第4条 市は、前条に定める基本理念に基づき、市民、事業者、地域組織及び関係機関との連携及び協力により、認知症に関する施策を総合的に推進するものとする。

2 市は、認知症の人及びその家族の意見を踏まえ、必要な施策を実施するよう努めるものとする。

3 市は、認知症に関する施策を推進するため、必要な財政上の措置を講ずるよう努めるものとする。

(市民の役割)

第5条 市民は、認知症に関する正しい知識を習得し、理解を深めるとともに、認知症の予防及び市民相互の支え合いの活動に積極的に取り組むよう努めるものとする。

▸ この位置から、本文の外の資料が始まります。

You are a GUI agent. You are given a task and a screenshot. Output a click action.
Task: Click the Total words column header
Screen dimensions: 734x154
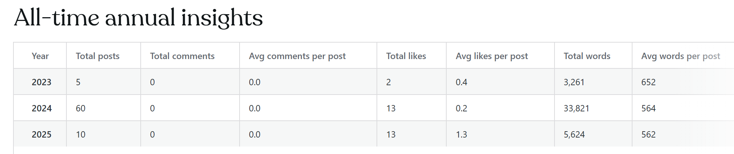[587, 56]
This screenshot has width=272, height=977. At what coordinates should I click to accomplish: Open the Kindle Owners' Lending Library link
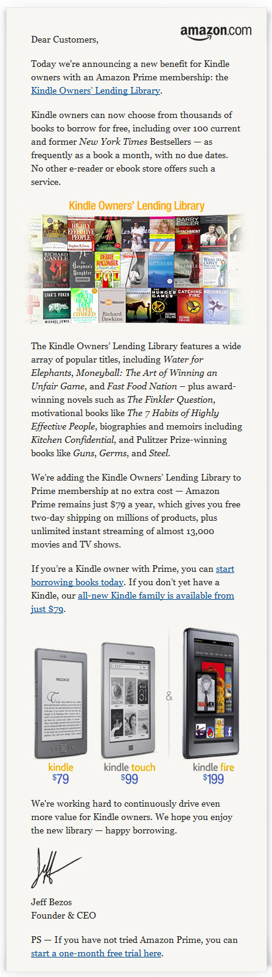pos(96,91)
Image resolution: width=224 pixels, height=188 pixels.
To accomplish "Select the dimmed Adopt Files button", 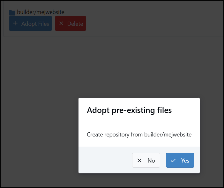I will click(30, 23).
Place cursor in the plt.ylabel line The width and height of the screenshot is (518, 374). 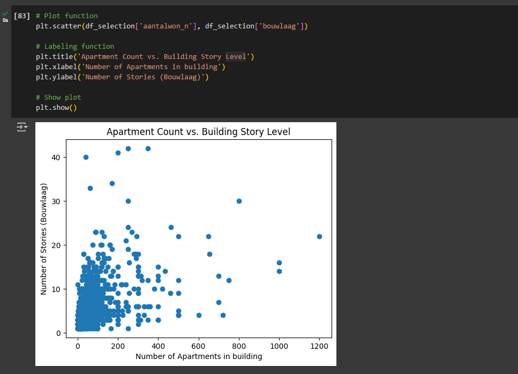coord(122,77)
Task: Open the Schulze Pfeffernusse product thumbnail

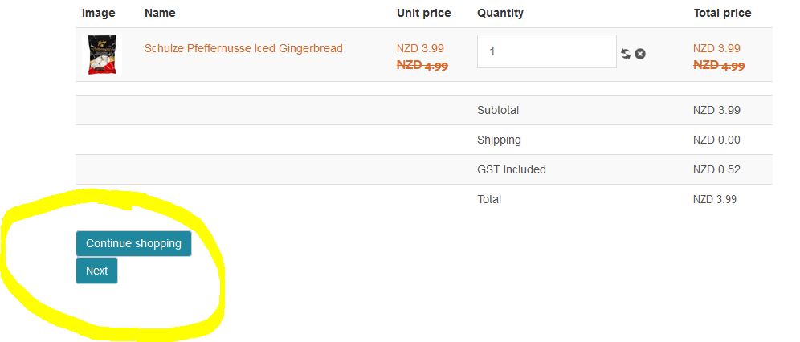Action: (103, 55)
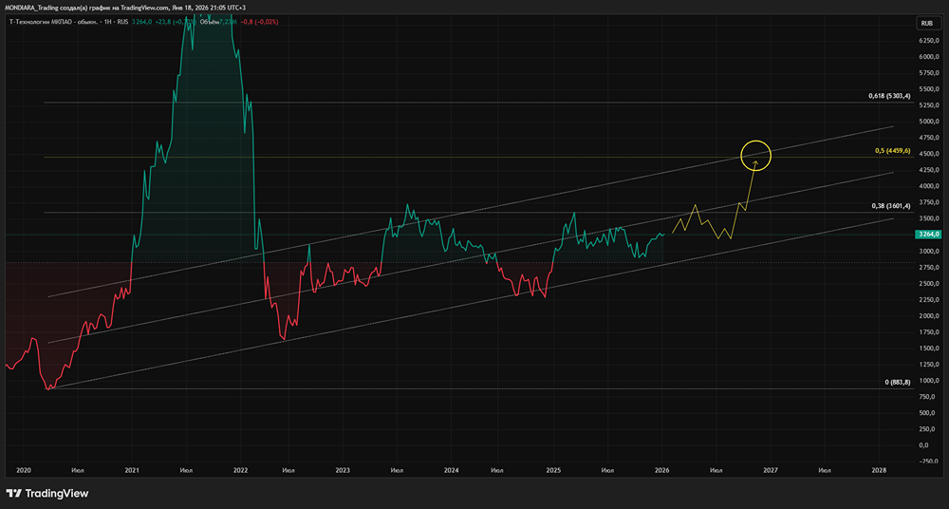The width and height of the screenshot is (949, 509).
Task: Click the Объём volume indicator label
Action: (207, 21)
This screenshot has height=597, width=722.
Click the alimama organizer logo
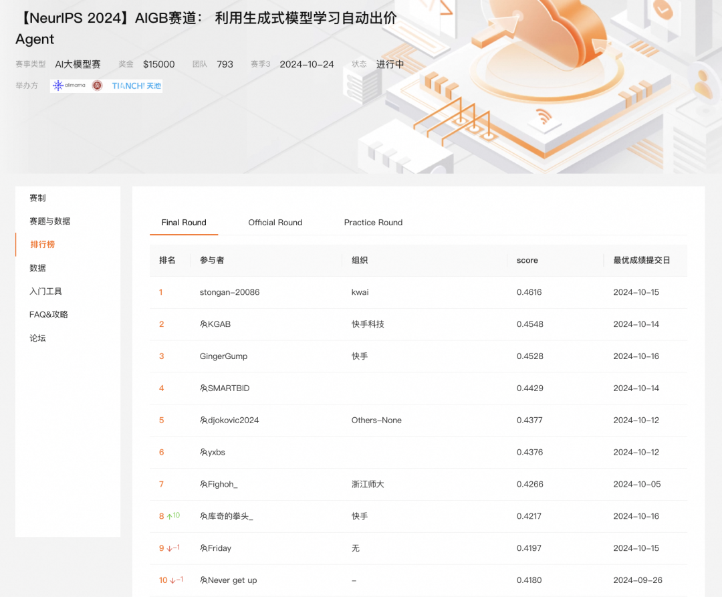click(69, 86)
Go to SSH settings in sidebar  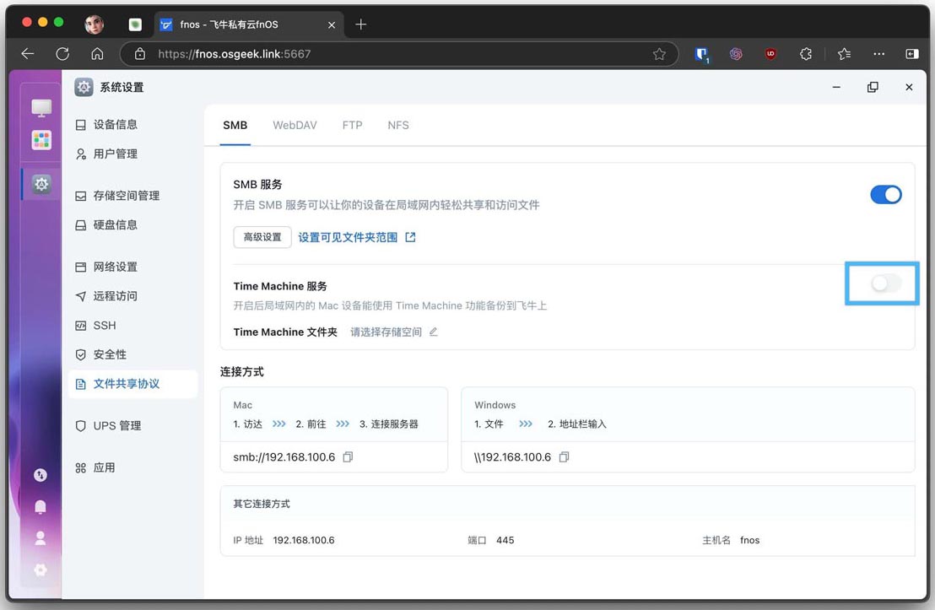(x=105, y=326)

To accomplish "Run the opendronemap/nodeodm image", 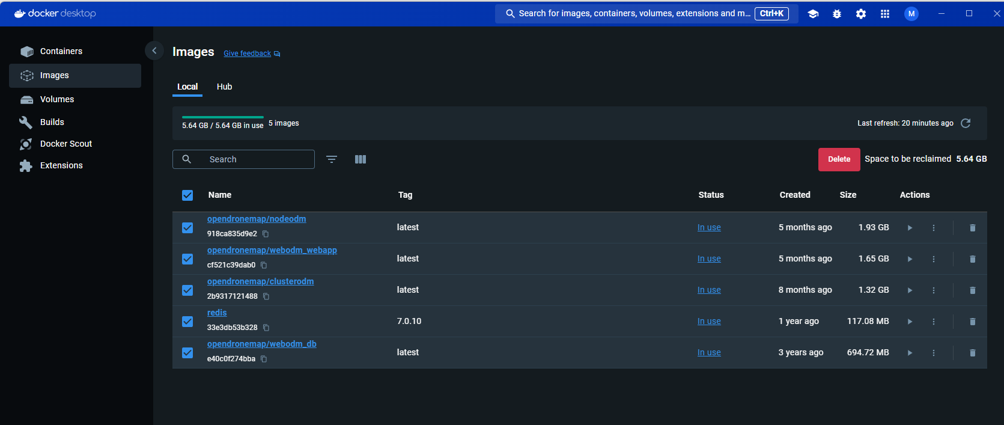I will [x=910, y=228].
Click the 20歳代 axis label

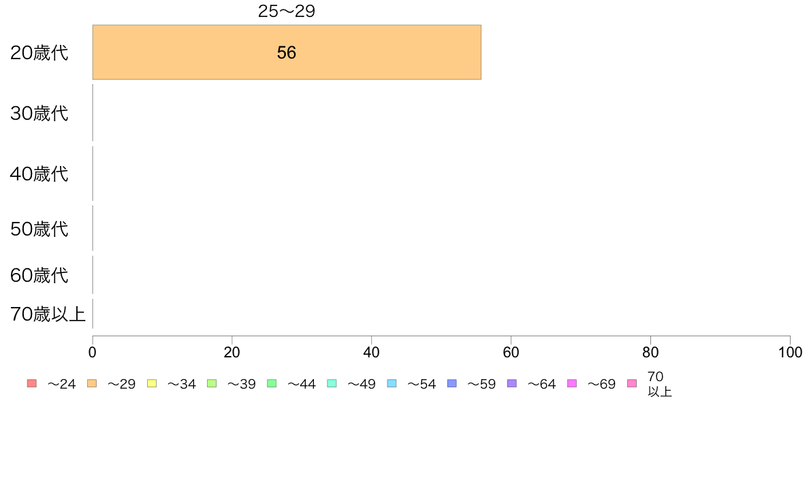coord(39,52)
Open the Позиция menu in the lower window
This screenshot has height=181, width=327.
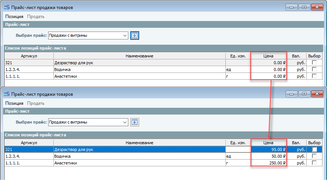click(x=14, y=103)
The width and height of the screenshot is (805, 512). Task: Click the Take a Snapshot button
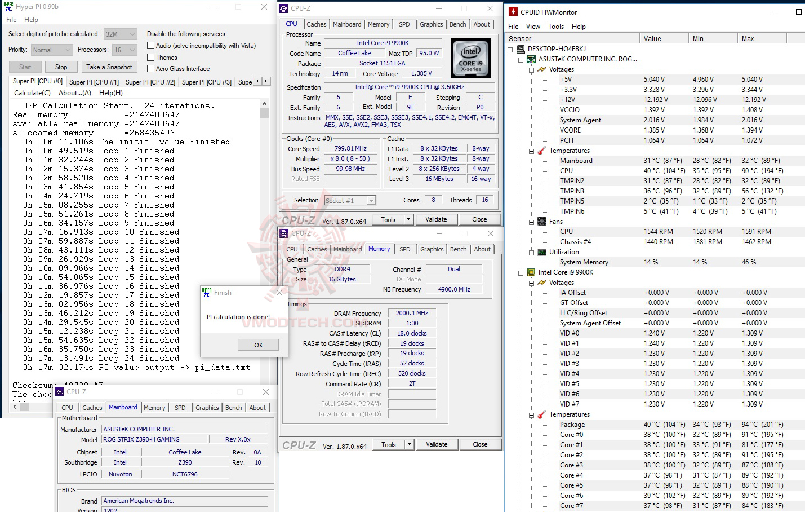point(109,67)
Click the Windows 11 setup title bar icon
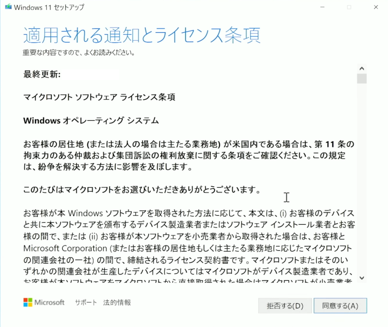 [8, 7]
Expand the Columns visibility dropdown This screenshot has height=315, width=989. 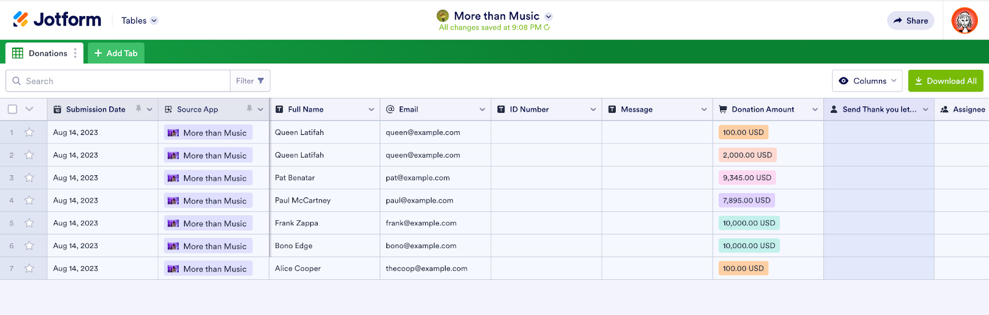(867, 81)
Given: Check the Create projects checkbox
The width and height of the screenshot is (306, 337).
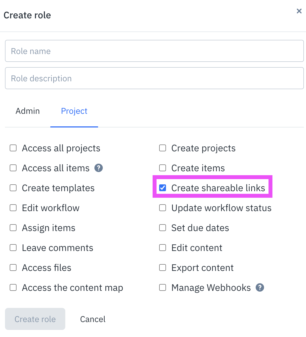Looking at the screenshot, I should coord(163,148).
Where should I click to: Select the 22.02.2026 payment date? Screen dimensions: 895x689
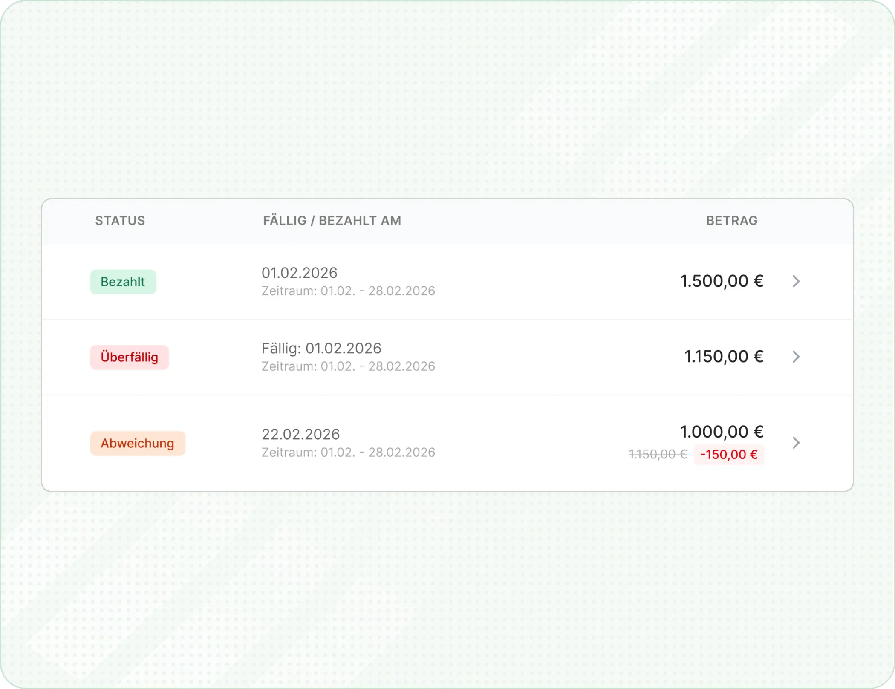300,435
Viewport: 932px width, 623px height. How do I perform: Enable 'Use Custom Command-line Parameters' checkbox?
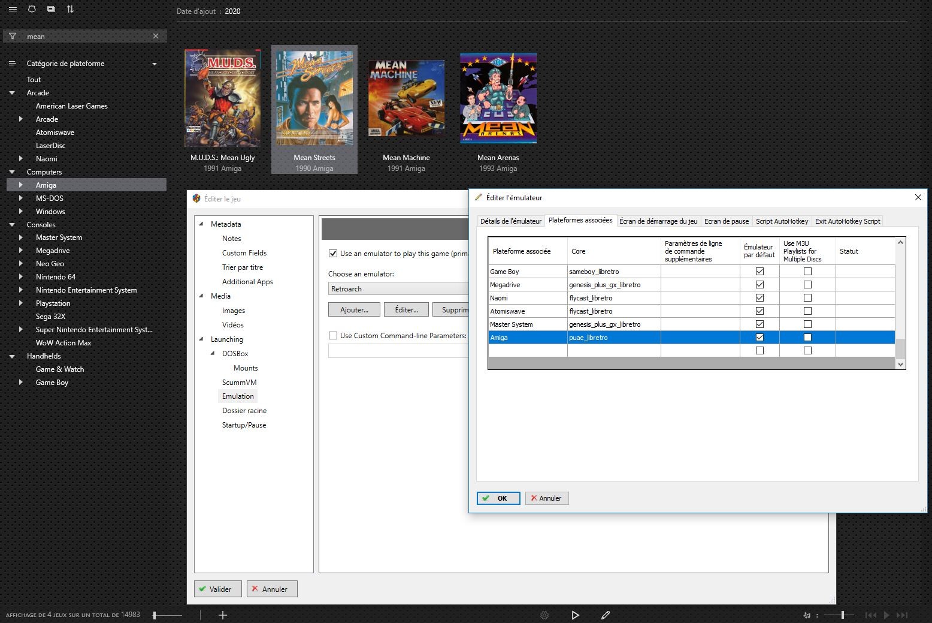click(333, 336)
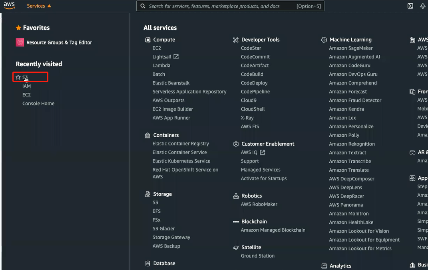Click the Robotics category robot icon

pos(236,196)
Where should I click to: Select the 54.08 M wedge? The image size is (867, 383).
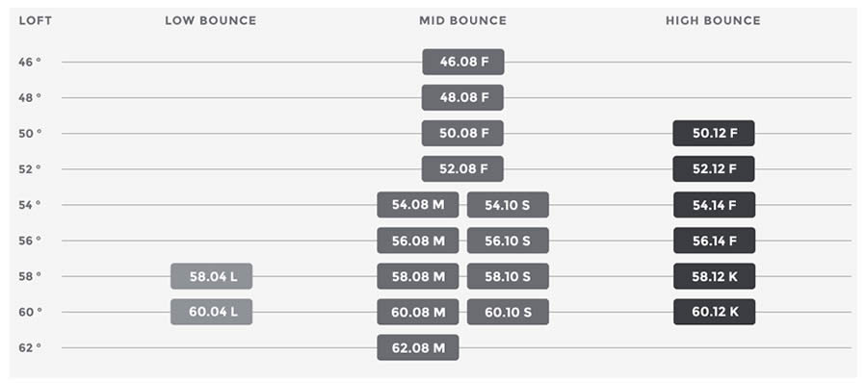click(x=418, y=205)
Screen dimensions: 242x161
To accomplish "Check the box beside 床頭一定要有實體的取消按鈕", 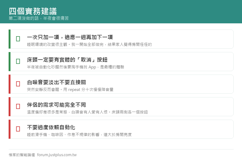I will 18,61.
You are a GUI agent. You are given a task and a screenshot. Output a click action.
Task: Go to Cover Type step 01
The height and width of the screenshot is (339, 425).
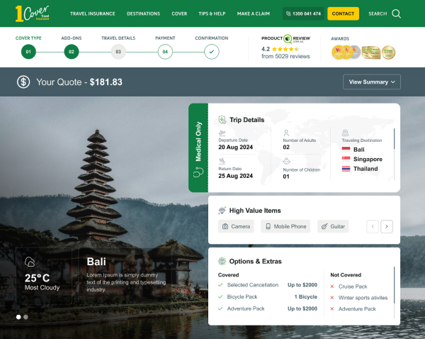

2 市民は、市、事業者、地域組織及び関係機関が実施する認知症に関する施策又は取組に協力するよう努めるものとする。

(事業者の役割)

第6条 事業者は、従業員が認知症に関する正しい知識を習得し、理解を深めるために必要な教育を実施するよう努めるものとする。

2 事業者は、市、市民、地域組織及び関係機関が実施する認知症に関する施策又は取組に協力するよう努めるものとする。

(地域組織の役割)

第7条 地域組織は、組織全体で認知症に関する正しい知識を習得し、理解を深めるとともに、地域の市民相互の支え合いの活動に積極的に取り組むよう努めるものとする。

2 地域組織は、市、市民、事業者及び関係機関が実施する認知症に関する施策又は取組に協力するよう努めるものとする。

(関係機関の役割)

第8条 関係機関は、相互に連携し、認知症の人の容態に応じた適切な医療、介護、福祉等のサービスが提供されるよう努めるものとする。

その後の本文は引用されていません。